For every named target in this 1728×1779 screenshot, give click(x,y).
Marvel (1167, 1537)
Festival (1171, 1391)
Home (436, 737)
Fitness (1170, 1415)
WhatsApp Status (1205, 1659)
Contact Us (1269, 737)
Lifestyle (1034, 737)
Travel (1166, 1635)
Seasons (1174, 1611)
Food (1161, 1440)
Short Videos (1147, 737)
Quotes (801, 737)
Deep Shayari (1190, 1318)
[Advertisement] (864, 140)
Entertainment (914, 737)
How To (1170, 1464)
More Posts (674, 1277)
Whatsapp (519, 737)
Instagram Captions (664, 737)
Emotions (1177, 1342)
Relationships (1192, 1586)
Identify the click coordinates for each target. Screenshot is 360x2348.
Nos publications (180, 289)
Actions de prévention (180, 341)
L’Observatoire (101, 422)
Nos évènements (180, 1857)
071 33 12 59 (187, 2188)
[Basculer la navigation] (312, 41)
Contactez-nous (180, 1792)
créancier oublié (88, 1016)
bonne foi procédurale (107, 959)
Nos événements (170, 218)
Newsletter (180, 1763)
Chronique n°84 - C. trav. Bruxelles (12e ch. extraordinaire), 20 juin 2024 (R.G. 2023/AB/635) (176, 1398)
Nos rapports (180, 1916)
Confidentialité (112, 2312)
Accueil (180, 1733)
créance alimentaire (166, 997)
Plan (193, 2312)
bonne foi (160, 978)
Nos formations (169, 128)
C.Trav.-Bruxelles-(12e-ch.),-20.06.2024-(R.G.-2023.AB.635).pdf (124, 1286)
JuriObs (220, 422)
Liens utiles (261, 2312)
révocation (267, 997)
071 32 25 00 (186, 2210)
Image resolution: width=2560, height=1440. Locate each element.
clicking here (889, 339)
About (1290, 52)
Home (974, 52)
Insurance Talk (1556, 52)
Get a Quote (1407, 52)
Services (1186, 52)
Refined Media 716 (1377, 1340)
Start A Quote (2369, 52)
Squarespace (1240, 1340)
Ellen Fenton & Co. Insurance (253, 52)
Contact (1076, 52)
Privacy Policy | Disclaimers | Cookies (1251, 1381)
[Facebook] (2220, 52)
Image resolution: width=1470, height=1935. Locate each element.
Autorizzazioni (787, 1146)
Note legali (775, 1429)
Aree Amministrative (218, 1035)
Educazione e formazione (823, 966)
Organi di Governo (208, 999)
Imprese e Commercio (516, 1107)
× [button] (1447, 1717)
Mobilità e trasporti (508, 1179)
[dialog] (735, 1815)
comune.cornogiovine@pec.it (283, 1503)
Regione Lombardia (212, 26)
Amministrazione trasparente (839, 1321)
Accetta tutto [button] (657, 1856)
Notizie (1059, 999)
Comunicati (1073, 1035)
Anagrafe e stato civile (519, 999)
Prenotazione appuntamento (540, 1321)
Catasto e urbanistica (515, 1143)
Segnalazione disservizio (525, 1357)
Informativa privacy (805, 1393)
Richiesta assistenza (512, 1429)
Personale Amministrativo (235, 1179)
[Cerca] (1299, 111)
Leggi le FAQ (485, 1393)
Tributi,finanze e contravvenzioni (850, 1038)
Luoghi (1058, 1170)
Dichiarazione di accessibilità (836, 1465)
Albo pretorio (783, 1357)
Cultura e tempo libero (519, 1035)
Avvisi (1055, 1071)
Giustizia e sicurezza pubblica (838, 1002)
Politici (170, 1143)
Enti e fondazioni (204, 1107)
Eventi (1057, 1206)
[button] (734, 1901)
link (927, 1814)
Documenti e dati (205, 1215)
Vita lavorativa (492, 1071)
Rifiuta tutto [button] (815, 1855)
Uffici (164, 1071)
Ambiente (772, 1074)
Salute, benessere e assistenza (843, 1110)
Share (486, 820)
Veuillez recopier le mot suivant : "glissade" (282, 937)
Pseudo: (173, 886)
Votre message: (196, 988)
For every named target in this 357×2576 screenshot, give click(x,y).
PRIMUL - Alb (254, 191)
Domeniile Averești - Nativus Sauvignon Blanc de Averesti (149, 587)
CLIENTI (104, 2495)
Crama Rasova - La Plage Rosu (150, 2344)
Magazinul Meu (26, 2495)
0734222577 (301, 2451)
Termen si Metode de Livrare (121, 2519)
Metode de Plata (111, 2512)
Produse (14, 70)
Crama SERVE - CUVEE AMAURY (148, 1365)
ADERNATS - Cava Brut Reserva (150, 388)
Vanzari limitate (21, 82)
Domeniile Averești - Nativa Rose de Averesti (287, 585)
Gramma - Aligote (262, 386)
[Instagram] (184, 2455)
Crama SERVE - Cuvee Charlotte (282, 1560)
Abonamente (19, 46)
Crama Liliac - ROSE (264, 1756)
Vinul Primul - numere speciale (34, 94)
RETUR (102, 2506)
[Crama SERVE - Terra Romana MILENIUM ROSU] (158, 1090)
=====
To do >>
Each line of the data that holds "Domeniile" should be copied.

Result of the task >>
Domeniile Averești - Nativus Sauvignon Blanc de Averesti (149, 587)
Domeniile Averești - Nativa Rose de Averesti (287, 585)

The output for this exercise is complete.